■ **Directions for this task**: Count the lines in the listing below that contain the string "right", treating uppercase and lowercase as different. Reply with the number alone.

■ **Saved entries**:

>>>>>

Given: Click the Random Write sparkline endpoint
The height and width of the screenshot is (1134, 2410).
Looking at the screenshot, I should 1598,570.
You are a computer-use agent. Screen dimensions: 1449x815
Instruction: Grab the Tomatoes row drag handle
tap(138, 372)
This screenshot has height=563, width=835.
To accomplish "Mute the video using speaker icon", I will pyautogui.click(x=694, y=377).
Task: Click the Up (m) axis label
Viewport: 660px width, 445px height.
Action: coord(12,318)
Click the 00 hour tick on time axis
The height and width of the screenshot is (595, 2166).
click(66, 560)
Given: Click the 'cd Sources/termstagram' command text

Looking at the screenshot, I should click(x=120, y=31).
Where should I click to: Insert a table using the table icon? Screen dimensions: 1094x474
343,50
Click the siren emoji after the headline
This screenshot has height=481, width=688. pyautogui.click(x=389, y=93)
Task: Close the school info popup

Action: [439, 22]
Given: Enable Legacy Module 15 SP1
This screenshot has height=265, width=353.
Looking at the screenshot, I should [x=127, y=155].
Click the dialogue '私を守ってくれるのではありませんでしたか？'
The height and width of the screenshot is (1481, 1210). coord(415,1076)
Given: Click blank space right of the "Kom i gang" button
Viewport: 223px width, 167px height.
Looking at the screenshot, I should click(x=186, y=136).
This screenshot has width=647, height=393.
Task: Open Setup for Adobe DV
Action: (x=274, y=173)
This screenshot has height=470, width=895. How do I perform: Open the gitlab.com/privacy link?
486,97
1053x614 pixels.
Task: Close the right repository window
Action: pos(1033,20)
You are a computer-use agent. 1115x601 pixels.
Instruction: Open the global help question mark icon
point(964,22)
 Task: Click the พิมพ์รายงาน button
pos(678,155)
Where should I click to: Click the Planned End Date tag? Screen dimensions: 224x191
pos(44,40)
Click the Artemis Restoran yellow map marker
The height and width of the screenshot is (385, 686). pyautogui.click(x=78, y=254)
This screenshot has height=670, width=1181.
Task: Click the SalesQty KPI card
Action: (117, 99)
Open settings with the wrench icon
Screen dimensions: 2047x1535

<<<<<

■ **Result of the task**: 2